Mar 06 20:25:14 ranch1 rke2[19110]: {"level":"warn","ts":"2024-03-06T20:25:14.947945Z","logger":"etcd-client","caller":"v3@v3.5.9-k3s1/retry_interceptor.go:62","msg":"retrying of unary invoker failed","target":"<etcd-endpoints://0xc000d12>>
Mar 06 20:25:14 ranch1 rke2[19110]: {"level":"info","ts":"2024-03-06T20:25:14.948009Z","logger":"etcd-client","caller":"v3@v3.5.9-k3s1/client.go:210","msg":"Auto sync endpoints failed.","error":"context deadline exceeded"}
Mar 06 20:25:20 ranch1 rke2[19110]: {"level":"warn","ts":"2024-03-06T20:25:20.078694Z","logger":"etcd-client","caller":"v3@v3.5.9-k3s1/retry_interceptor.go:62","msg":"retrying of unary invoker failed","target":"<etcd-endpoints://0xc000d12>>
Mar 06 20:25:20 ranch1 rke2[19110]: time="2024-03-06T20:25:20Z" level=error msg="Failed to check local etcd status for learner management: context deadline exceeded"
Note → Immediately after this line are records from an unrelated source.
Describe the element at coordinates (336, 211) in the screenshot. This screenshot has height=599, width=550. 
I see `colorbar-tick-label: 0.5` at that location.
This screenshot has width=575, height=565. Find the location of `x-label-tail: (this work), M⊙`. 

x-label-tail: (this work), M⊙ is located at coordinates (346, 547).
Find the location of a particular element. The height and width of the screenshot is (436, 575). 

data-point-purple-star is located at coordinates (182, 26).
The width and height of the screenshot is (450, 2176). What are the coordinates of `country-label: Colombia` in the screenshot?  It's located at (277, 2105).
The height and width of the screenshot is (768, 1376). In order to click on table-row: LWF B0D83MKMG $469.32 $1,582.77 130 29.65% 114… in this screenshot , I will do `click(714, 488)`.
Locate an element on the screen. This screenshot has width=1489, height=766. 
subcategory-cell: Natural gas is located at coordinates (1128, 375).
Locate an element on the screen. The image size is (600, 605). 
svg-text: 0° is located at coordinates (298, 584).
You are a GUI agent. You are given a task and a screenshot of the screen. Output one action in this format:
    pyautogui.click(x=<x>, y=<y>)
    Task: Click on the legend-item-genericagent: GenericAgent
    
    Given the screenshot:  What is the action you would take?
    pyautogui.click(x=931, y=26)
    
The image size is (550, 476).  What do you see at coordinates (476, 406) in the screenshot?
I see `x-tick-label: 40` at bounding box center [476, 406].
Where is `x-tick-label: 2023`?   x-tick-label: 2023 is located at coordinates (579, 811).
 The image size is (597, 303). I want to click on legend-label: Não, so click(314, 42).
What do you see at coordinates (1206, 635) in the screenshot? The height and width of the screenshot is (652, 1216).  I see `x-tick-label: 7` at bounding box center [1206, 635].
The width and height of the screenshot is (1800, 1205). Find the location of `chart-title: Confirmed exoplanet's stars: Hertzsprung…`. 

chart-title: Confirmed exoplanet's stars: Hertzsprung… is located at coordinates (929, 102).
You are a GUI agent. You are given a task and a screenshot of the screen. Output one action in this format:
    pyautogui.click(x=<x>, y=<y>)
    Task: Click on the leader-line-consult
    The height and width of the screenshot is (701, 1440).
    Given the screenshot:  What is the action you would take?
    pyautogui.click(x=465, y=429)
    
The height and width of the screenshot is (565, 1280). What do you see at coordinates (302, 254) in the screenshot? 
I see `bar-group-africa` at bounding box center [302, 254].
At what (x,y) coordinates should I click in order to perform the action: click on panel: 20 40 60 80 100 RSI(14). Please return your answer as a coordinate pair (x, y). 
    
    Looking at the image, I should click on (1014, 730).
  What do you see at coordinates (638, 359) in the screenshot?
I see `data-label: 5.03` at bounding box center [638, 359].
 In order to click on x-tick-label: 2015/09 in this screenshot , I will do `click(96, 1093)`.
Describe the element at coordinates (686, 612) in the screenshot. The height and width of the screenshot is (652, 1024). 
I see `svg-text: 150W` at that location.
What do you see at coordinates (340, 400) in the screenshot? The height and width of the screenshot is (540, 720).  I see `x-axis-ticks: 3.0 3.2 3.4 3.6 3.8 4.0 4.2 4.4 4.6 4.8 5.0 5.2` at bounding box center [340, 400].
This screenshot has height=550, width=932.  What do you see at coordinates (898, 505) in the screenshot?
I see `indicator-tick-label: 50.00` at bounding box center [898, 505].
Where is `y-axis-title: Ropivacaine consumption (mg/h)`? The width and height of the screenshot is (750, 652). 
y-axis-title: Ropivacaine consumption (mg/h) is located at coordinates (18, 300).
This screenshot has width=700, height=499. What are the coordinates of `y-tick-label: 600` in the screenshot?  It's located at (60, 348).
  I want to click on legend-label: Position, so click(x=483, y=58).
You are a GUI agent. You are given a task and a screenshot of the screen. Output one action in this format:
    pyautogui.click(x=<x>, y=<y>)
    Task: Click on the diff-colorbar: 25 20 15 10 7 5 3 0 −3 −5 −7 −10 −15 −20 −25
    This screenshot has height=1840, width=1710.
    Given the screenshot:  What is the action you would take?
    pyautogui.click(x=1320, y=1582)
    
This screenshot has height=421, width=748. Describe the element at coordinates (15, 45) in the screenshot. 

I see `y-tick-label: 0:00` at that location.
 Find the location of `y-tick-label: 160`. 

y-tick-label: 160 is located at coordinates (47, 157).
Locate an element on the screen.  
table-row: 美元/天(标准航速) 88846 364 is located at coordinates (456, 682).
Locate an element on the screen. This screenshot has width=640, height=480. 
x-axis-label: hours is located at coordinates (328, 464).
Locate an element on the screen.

Mar 06 20:25:20 ranch1 rke2[19110]: time="2024-03-06T20:25:20Z" level=fatal msg="leaderelection lost for rke2-etcd"
Seems like the etcd is nowhere to be found - I have only started one node, or installed one node of three sofar.
p
How many nodes are up now?
b
1
but 0 from rancher, all that one is stuck waitingfornode
p
but if you check with kubectl inside the node is it ready or not?
b
hmm, looking strange now - I will tear down it all and rebuild the machines I think
I rebuilt the machines, deployed an identical cluster without any ipv6 - and it just worked directly. I will try to rebuild them again, but now set a static ipv6-address and not use the permanent SLAAC-address that I used before to see if its a difference.
I also defined a custom ClusterCIDR and ServiceCIDR and it got configured as expected.
p
so did it work?
b
For ipv4 it worked
I have not yuet had time to do it again, with ipv6 - and a static address for all nodes.